Part 2, Section 1: "The People vs. Art Feldman" - Part 2, Section 2: “Blackout”

Part 2, Section 1, Chapter 1 Summary

Four months have passed. Artie and Mildred arrive at the premiere of Devil's Bargain. A huge crowd of isolationist protestors and left-wing counterdemonstrators cover the sidewalks and spill into the streets in front of the theatre. Artie usually pays crowds to turn up and attract media attention at his premieres, so there is initially some confusion as to whether or not this turnout is his doing.

Mildred plays on words, stating that David Selznick only works with bigwigs, whereas Artie is a big wig. Years later, after Artie has died, her children show her a press photograph of the event, and Mildred, who has developed dementia, confuses them with her comment, “My big wig” (180). Back in the present, someone in the crowd throws a tomato at the Republican gubernatorial candidate. The crowd erupts into a riot and spills into the cinema. They trample Artie and knock him unconscious.
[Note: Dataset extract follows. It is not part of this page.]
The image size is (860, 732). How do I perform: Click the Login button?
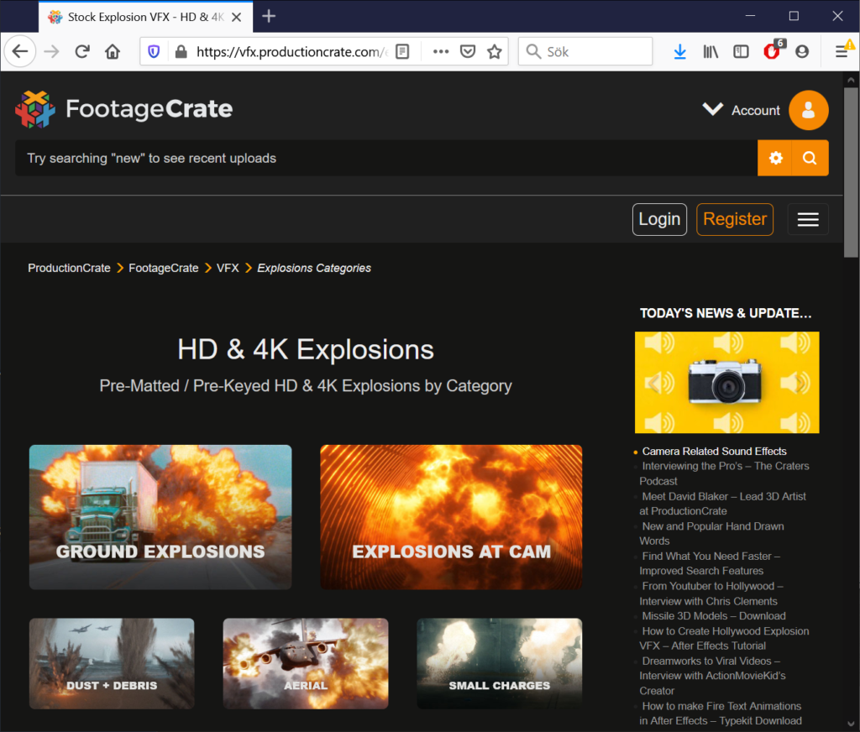[659, 219]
Part 2, Section 1, Chapter 2 Summary

The narrative shifts back to the Capitol Hill hearing. The committee summons Artie to testify, and he reads out a letter from the Republican Senator Gerald Nye, written after Ned made a $25 campaign donation. By the time Artie returns to Los Angeles, he is a political celebrity, whom the left admires and the right despises.

Maria returns home to Eddie, who warns her that Artie is making some powerful, dangerous enemies. Eddie once again fails to secure a much-desired role as a result of bigoted casting directors. Maria reflects that he is more “real” on-stage than off since he pours all of his deepest emotions into the parts he plays.
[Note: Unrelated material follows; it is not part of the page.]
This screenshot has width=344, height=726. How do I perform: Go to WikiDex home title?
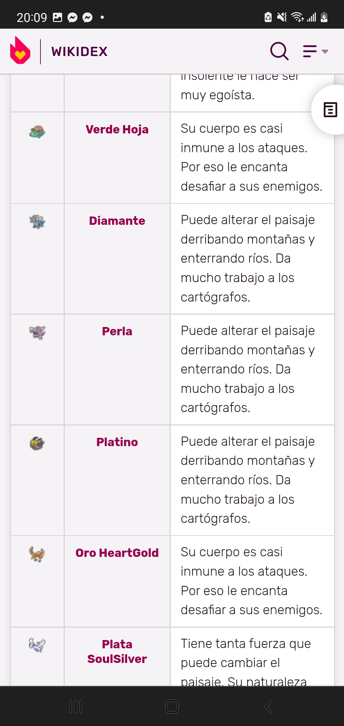coord(79,52)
Maria learns from Eddie that Vincent took a job in the photography department at Mercury. She is angry and threatens to get him fired. Eddie is perplexed by this reaction, so she tells him about her father and his imprisonment. She concludes that she hates Vincent for the same reason that she hates herself. Eddie counters that maybe that is why she should show him some mercy.

The narrative perspective shifts to Eddie, who reflects on his artistic frustrations. A passing tour bus reminds him of the horse-drawn tourist buses that once conducted “safaris” through Chinatown when he was a boy. Eddie felt obliged to comply with the stereotypical vision they promoted to earn loose change from the tourists.

The narrative returns to Vincent. Maria is distant and hostile toward him, but paradoxically he feels that she is one of his main reasons to stay in Los Angeles. She is the only person in America who knows his real name and his past.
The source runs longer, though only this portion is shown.